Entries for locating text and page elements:
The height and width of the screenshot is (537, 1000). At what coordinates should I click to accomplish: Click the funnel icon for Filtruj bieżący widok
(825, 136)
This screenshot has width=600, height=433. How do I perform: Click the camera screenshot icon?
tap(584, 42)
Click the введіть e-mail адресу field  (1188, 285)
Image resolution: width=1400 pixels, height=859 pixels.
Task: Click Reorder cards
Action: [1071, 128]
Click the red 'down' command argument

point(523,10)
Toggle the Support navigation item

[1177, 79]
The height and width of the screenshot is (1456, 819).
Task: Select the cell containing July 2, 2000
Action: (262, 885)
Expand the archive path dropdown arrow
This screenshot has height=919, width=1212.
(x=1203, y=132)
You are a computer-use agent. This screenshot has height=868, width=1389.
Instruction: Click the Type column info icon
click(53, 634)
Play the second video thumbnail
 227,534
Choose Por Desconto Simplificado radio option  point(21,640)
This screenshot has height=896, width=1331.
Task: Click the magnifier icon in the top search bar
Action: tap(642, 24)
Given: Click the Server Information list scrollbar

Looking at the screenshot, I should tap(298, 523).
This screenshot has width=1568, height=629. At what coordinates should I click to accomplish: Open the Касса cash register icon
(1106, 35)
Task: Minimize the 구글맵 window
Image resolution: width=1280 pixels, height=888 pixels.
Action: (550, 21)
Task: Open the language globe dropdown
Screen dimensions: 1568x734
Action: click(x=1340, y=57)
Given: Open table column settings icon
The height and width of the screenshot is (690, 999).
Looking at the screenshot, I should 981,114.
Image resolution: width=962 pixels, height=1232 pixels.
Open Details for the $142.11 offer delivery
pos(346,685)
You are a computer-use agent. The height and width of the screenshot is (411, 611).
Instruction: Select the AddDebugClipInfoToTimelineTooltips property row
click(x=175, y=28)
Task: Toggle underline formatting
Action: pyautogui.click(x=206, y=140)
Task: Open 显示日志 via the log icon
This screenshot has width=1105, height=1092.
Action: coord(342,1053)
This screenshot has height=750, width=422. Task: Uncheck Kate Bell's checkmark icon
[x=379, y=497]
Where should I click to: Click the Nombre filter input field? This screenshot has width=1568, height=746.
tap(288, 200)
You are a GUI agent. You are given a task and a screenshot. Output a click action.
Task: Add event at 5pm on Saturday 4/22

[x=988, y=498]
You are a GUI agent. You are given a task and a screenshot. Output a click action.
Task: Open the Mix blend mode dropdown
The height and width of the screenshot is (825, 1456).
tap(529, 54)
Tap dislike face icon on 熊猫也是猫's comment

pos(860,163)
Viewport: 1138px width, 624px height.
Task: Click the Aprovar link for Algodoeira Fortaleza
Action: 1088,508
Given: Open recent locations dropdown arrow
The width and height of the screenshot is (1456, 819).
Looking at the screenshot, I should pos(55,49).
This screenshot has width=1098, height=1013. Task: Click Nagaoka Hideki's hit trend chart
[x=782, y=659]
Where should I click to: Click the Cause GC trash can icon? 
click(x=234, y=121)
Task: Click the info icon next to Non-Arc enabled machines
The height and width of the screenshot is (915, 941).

DIRECTIVE ::
Can you format every line of the listing above as a JSON list of strings, one string per line, with blank lines omitted?

TASK RESULT ::
[
  "The height and width of the screenshot is (537, 1000). At what coordinates should I click to accomplish: Click the funnel icon for Filtruj bieżący widok",
  "(825, 136)",
  "This screenshot has width=600, height=433. How do I perform: Click the camera screenshot icon?",
  "tap(584, 42)",
  "Click the введіть e-mail адресу field  (1188, 285)",
  "Image resolution: width=1400 pixels, height=859 pixels.",
  "Task: Click Reorder cards",
  "Action: [1071, 128]",
  "Click the red 'down' command argument",
  "point(523,10)",
  "Toggle the Support navigation item",
  "[1177, 79]",
  "The height and width of the screenshot is (1456, 819).",
  "Task: Select the cell containing July 2, 2000",
  "Action: (262, 885)",
  "Expand the archive path dropdown arrow",
  "This screenshot has height=919, width=1212.",
  "(x=1203, y=132)",
  "You are a computer-use agent. This screenshot has height=868, width=1389.",
  "Instruction: Click the Type column info icon",
  "click(53, 634)",
  "Play the second video thumbnail",
  " 227,534",
  "Choose Por Desconto Simplificado radio option  point(21,640)",
  "This screenshot has height=896, width=1331.",
  "Task: Click the magnifier icon in the top search bar",
  "Action: tap(642, 24)",
  "Given: Click the Server Information list scrollbar",
  "Looking at the screenshot, I should tap(298, 523).",
  "This screenshot has width=1568, height=629. At what coordinates should I click to accomplish: Open the Касса cash register icon",
  "(1106, 35)",
  "Task: Minimize the 구글맵 window",
  "Image resolution: width=1280 pixels, height=888 pixels.",
  "Action: (550, 21)",
  "Task: Open the language globe dropdown",
  "Screen dimensions: 1568x734",
  "Action: click(x=1340, y=57)",
  "Given: Open table column settings icon",
  "The height and width of the screenshot is (690, 999).",
  "Looking at the screenshot, I should 981,114.",
  "Image resolution: width=962 pixels, height=1232 pixels.",
  "Open Details for the $142.11 offer delivery",
  "pos(346,685)",
  "You are a computer-use agent. The height and width of the screenshot is (411, 611).",
  "Instruction: Select the AddDebugClipInfoToTimelineTooltips property row",
  "click(x=175, y=28)",
  "Task: Toggle underline formatting",
  "Action: pyautogui.click(x=206, y=140)",
  "Task: Open 显示日志 via the log icon",
  "This screenshot has width=1105, height=1092.",
  "Action: coord(342,1053)",
  "This screenshot has height=750, width=422. Task: Uncheck Kate Bell's checkmark icon",
  "[x=379, y=497]",
  "Where should I click to: Click the Nombre filter input field? This screenshot has width=1568, height=746.",
  "tap(288, 200)",
  "You are a GUI agent. You are given a task and a screenshot. Output a click action.",
  "Task: Add event at 5pm on Saturday 4/22",
  "[x=988, y=498]",
  "You are a GUI agent. You are given a task and a screenshot. Output a click action.",
  "Task: Open the Mix blend mode dropdown",
  "The height and width of the screenshot is (825, 1456).",
  "tap(529, 54)",
  "Tap dislike face icon on 熊猫也是猫's comment",
  "pos(860,163)",
  "Viewport: 1138px width, 624px height.",
  "Task: Click the Aprovar link for Algodoeira Fortaleza",
  "Action: 1088,508",
  "Given: Open recent locations dropdown arrow",
  "The width and height of the screenshot is (1456, 819).",
  "Looking at the screenshot, I should pos(55,49).",
  "This screenshot has width=1098, height=1013. Task: Click Nagaoka Hideki's hit trend chart",
  "[x=782, y=659]",
  "Where should I click to: Click the Cause GC trash can icon? ",
  "click(x=234, y=121)",
  "Task: Click the info icon next to Non-Arc enabled machines",
  "The height and width of the screenshot is (915, 941)."
]